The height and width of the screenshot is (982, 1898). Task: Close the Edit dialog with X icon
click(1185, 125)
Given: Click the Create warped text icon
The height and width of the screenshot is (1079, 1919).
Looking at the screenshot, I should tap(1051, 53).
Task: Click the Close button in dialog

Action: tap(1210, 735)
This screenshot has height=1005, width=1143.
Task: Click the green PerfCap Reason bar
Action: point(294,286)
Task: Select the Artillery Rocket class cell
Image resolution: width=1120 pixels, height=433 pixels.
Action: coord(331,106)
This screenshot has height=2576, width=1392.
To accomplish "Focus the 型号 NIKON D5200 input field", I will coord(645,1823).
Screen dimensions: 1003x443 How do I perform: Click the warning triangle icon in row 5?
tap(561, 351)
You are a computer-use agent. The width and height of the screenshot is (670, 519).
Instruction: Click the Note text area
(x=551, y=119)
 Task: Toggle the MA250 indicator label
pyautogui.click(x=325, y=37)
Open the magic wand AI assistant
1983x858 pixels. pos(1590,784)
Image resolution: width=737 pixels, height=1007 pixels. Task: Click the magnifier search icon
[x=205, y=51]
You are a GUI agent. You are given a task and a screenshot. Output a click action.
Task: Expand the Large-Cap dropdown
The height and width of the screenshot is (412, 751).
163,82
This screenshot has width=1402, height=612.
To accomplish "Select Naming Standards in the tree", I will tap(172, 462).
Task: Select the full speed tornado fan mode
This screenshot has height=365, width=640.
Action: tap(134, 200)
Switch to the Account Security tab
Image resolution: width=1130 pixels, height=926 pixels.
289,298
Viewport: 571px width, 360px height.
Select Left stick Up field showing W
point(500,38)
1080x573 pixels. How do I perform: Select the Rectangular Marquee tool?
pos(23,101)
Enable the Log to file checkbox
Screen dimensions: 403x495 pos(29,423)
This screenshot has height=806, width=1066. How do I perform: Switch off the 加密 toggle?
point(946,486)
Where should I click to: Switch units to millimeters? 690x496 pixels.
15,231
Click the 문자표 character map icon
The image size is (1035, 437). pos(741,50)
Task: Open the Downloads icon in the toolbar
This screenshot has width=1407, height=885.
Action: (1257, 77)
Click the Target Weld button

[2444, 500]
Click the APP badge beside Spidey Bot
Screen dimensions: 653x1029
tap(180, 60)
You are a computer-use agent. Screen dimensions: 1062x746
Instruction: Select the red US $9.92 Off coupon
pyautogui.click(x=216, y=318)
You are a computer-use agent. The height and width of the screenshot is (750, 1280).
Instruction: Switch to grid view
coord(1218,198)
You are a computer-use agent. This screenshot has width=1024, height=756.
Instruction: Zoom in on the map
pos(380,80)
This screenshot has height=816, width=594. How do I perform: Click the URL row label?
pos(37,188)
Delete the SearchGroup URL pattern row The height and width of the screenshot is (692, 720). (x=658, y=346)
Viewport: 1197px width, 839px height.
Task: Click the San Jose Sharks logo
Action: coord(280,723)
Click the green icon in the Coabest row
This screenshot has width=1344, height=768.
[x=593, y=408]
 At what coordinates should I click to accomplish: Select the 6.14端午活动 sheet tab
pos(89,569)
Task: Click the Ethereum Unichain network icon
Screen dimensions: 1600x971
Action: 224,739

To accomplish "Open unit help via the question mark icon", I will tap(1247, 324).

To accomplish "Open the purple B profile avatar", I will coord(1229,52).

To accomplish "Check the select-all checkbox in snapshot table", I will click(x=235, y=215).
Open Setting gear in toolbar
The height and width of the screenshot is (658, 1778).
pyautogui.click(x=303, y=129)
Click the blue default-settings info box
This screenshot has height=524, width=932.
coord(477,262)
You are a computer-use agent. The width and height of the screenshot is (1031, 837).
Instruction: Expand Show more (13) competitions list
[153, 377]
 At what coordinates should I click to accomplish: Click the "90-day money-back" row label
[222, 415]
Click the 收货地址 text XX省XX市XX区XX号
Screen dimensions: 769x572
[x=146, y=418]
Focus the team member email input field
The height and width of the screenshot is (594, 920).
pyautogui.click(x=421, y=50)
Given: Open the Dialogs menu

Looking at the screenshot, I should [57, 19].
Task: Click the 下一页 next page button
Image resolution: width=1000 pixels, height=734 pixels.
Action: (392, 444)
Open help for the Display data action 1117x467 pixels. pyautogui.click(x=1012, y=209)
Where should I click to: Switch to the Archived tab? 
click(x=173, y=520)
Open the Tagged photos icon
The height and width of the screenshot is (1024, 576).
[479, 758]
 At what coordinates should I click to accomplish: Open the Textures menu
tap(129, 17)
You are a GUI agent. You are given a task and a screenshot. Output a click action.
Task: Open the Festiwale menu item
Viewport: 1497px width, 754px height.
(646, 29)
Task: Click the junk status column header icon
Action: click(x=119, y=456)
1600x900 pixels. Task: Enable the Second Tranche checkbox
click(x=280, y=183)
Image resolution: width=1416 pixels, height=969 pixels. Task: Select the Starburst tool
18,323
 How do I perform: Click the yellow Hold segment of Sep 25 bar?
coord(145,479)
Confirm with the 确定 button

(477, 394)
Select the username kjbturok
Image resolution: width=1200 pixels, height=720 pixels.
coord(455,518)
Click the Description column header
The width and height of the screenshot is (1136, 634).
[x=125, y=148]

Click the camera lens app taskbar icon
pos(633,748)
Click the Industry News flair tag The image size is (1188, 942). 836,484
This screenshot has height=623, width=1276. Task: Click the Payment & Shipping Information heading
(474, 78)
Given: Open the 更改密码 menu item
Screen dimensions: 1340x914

# # # # #

* EXERCISE REQUIREMENTS:
Copy the listing exactly as it stands.

* ANSWER:
The height and width of the screenshot is (982, 1898). Task: Close the Edit dialog with X icon
click(1185, 125)
Given: Click the Create warped text icon
The height and width of the screenshot is (1079, 1919).
Looking at the screenshot, I should tap(1051, 53).
Task: Click the Close button in dialog

Action: tap(1210, 735)
This screenshot has height=1005, width=1143.
Task: Click the green PerfCap Reason bar
Action: point(294,286)
Task: Select the Artillery Rocket class cell
Image resolution: width=1120 pixels, height=433 pixels.
Action: coord(331,106)
This screenshot has height=2576, width=1392.
To accomplish "Focus the 型号 NIKON D5200 input field", I will coord(645,1823).
Screen dimensions: 1003x443 How do I perform: Click the warning triangle icon in row 5?
tap(561, 351)
You are a computer-use agent. The width and height of the screenshot is (670, 519).
Instruction: Click the Note text area
(x=551, y=119)
 Task: Toggle the MA250 indicator label
pyautogui.click(x=325, y=37)
Open the magic wand AI assistant
1983x858 pixels. pos(1590,784)
Image resolution: width=737 pixels, height=1007 pixels. Task: Click the magnifier search icon
[x=205, y=51]
You are a GUI agent. You are given a task and a screenshot. Output a click action.
Task: Expand the Large-Cap dropdown
The height and width of the screenshot is (412, 751).
163,82
This screenshot has width=1402, height=612.
To accomplish "Select Naming Standards in the tree", I will tap(172, 462).
Task: Select the full speed tornado fan mode
This screenshot has height=365, width=640.
Action: tap(134, 200)
Switch to the Account Security tab
Image resolution: width=1130 pixels, height=926 pixels.
289,298
Viewport: 571px width, 360px height.
Select Left stick Up field showing W
point(500,38)
1080x573 pixels. How do I perform: Select the Rectangular Marquee tool?
pos(23,101)
Enable the Log to file checkbox
Screen dimensions: 403x495 pos(29,423)
This screenshot has height=806, width=1066. How do I perform: Switch off the 加密 toggle?
point(946,486)
Where should I click to: Switch units to millimeters? 690x496 pixels.
15,231
Click the 문자표 character map icon
The image size is (1035, 437). pos(741,50)
Task: Open the Downloads icon in the toolbar
This screenshot has width=1407, height=885.
Action: (1257, 77)
Click the Target Weld button

[2444, 500]
Click the APP badge beside Spidey Bot
Screen dimensions: 653x1029
tap(180, 60)
You are a computer-use agent. Screen dimensions: 1062x746
Instruction: Select the red US $9.92 Off coupon
pyautogui.click(x=216, y=318)
You are a computer-use agent. The height and width of the screenshot is (750, 1280).
Instruction: Switch to grid view
coord(1218,198)
You are a computer-use agent. This screenshot has width=1024, height=756.
Instruction: Zoom in on the map
pos(380,80)
This screenshot has height=816, width=594. How do I perform: Click the URL row label?
pos(37,188)
Delete the SearchGroup URL pattern row The height and width of the screenshot is (692, 720). (x=658, y=346)
Viewport: 1197px width, 839px height.
Task: Click the San Jose Sharks logo
Action: coord(280,723)
Click the green icon in the Coabest row
This screenshot has width=1344, height=768.
[x=593, y=408]
 At what coordinates should I click to accomplish: Select the 6.14端午活动 sheet tab
pos(89,569)
Task: Click the Ethereum Unichain network icon
Screen dimensions: 1600x971
Action: 224,739

To accomplish "Open unit help via the question mark icon", I will tap(1247, 324).

To accomplish "Open the purple B profile avatar", I will coord(1229,52).

To accomplish "Check the select-all checkbox in snapshot table", I will click(x=235, y=215).
Open Setting gear in toolbar
The height and width of the screenshot is (658, 1778).
pyautogui.click(x=303, y=129)
Click the blue default-settings info box
This screenshot has height=524, width=932.
coord(477,262)
You are a computer-use agent. The width and height of the screenshot is (1031, 837).
Instruction: Expand Show more (13) competitions list
[153, 377]
 At what coordinates should I click to accomplish: Click the "90-day money-back" row label
[222, 415]
Click the 收货地址 text XX省XX市XX区XX号
Screen dimensions: 769x572
[x=146, y=418]
Focus the team member email input field
The height and width of the screenshot is (594, 920).
pyautogui.click(x=421, y=50)
Given: Open the Dialogs menu

Looking at the screenshot, I should [57, 19].
Task: Click the 下一页 next page button
Image resolution: width=1000 pixels, height=734 pixels.
Action: (392, 444)
Open help for the Display data action 1117x467 pixels. pyautogui.click(x=1012, y=209)
Where should I click to: Switch to the Archived tab? 
click(x=173, y=520)
Open the Tagged photos icon
The height and width of the screenshot is (1024, 576).
[479, 758]
 At what coordinates should I click to accomplish: Open the Textures menu
tap(129, 17)
You are a GUI agent. You are given a task and a screenshot. Output a click action.
Task: Open the Festiwale menu item
Viewport: 1497px width, 754px height.
(646, 29)
Task: Click the junk status column header icon
Action: click(x=119, y=456)
1600x900 pixels. Task: Enable the Second Tranche checkbox
click(x=280, y=183)
Image resolution: width=1416 pixels, height=969 pixels. Task: Select the Starburst tool
18,323
 How do I perform: Click the yellow Hold segment of Sep 25 bar?
coord(145,479)
Confirm with the 确定 button

(477, 394)
Select the username kjbturok
Image resolution: width=1200 pixels, height=720 pixels.
coord(455,518)
Click the Description column header
The width and height of the screenshot is (1136, 634).
[x=125, y=148]

Click the camera lens app taskbar icon
pos(633,748)
Click the Industry News flair tag The image size is (1188, 942). 836,484
This screenshot has height=623, width=1276. Task: Click the Payment & Shipping Information heading
(474, 78)
Given: Open the 更改密码 menu item
Screen dimensions: 1340x914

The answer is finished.